Role-playing by its very nature is the concept that a player has the freedom to make choices about what their character does and does not do. It's great that you decided for your character he would be ignorant of enchanting. How is it any less valid for a player to decide that, having achieved everything you did, he would explore the enchanting arts?... which everyone in the world know exist because there are enchanting tables all over the place.
What you are describing, in trying to construct a way in which players should restrict themselves in order to maintain a challenge, is in fact the EXACT OPPOSITE of roleplaying. Weighing abilities based strictly on their game mechanics, you propose various reasons players should not choose such abilities, thereby restricting the ability to roleplay.
Providing a friendly list of abilities that you consider broken even on "Master" difficulty beyond a certain level is one thing, but to accuse players of being at fault for failing to "roleplay" because they have stumbled across a build too powerful even for Master difficulty is... frankly ludicrous.
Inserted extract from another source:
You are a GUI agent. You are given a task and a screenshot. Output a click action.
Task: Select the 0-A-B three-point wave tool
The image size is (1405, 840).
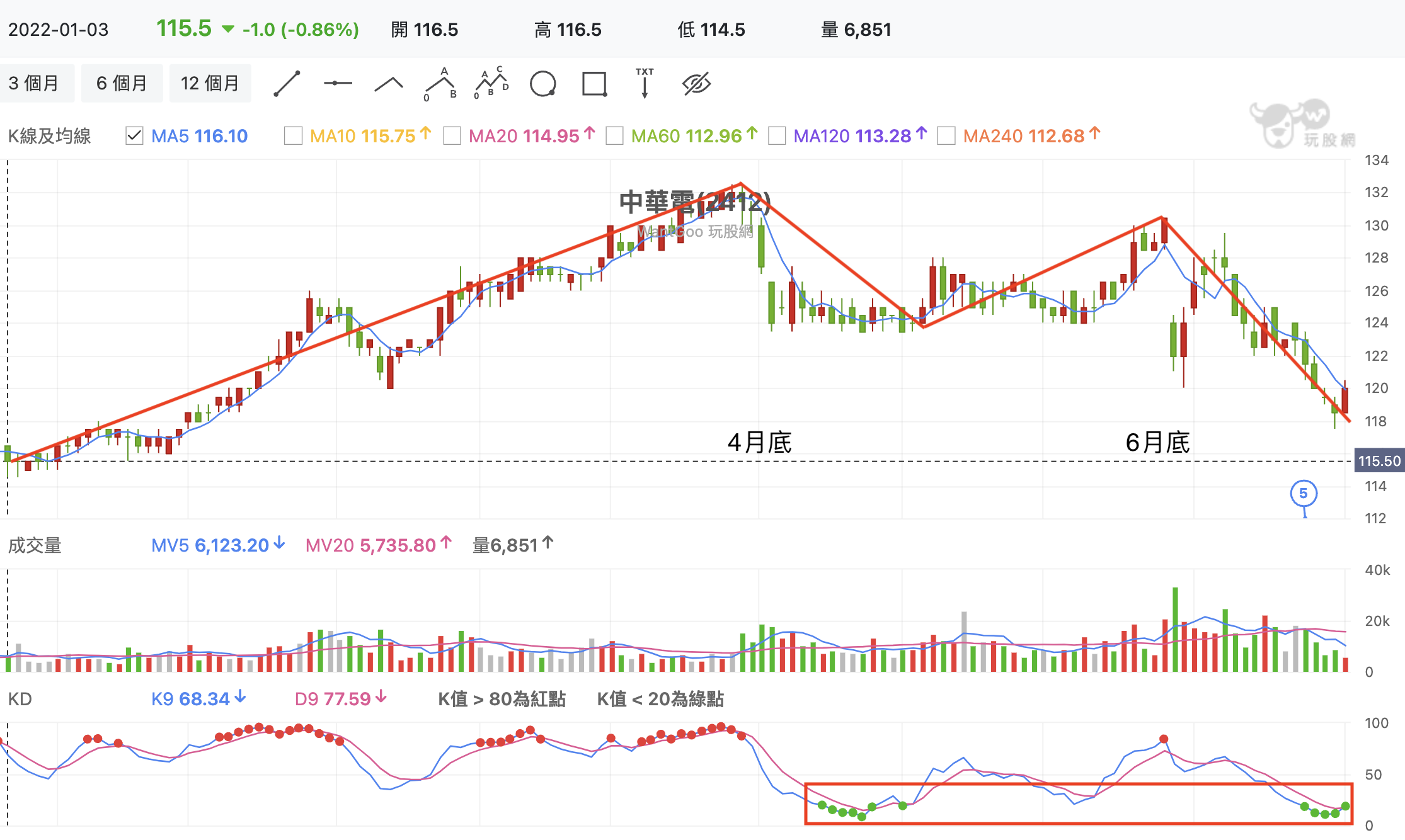click(x=440, y=84)
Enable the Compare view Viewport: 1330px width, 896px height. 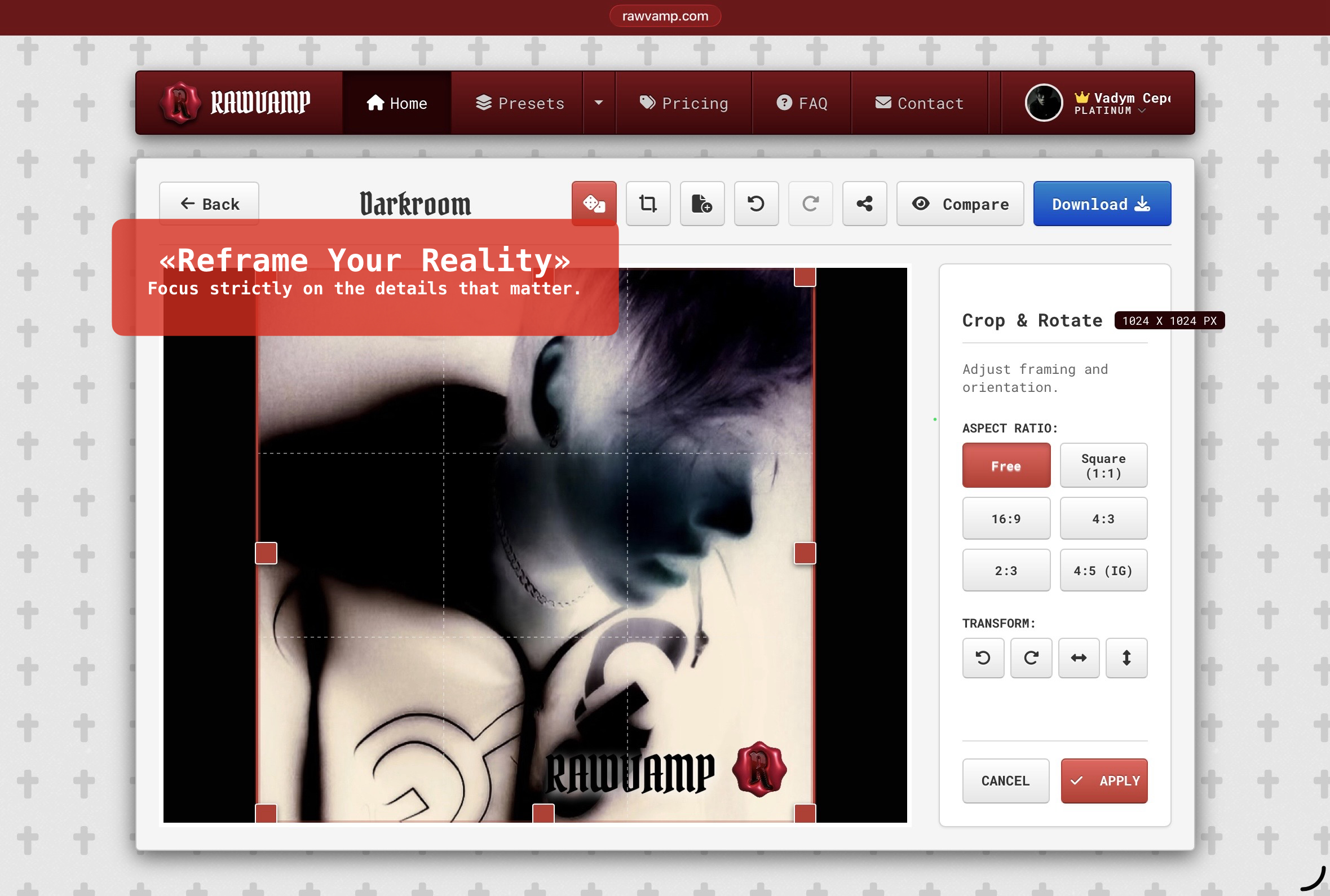(960, 204)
Oh, believe me. I don't restrict myself of nothing. My Warrior is even trained in Speechcraft and Lockpicking (although with no perks in any of them), just because I use both things a lot. But I couldn't care less if my stuff is enchanted or not, or if I wear the most powerful armor/weapons or not. In fact, the only reason why I wield 2 daedric swrods is because I love their appareance. As it's the reason why I wear Leather armor. And that's part of roleplaying. I am what
I want to be, and I wear
what I want to wear.
And on the other side, yes, roleplaying is also about restricting yourself, because it's incredibly improbable that a char can be Arch-Mage, the Companions' Head, the favorite of Nocturnal and the Night Mother, the savior of Skyrim and an accomplished smith, enchanter, conjurer, blademaster (1h and 2h), (...), mage-thief-warrior altogether. You can't master everything in life, neither you can't be the head of everything. It's a kids-like attitude even to try to achieve that, in my opinion.
Of course, you're free to try it. But then don't complaint when you don't roleplay on a RPG and things become too easy or uninteresting. Because it'll happen to you with any other game or sport in life...each and every one of them has it's rules. Break them, and it'll also become boring.
All characters have at least a rudimentary enchanting skill, and all it takes to improve it is to walk up to a table, put an enchanted object on it and press the button labelled "Disenchant" and presto; you can enchant/disenchant and you even gained knowledge by doing this menial task. In order to not being able to do this, you have to self-impose restrictions on yourself to such an extent that you're basically an illiterate fool. Sure, if you want to role-play such a character, all the power to you, but I'm not going to do that.
Same as above. If you don't know how to roleplay, it's your problem. Not mine. After all, at the end of the day I'm the one who has had 130 hours with my char and it's still having fun with him.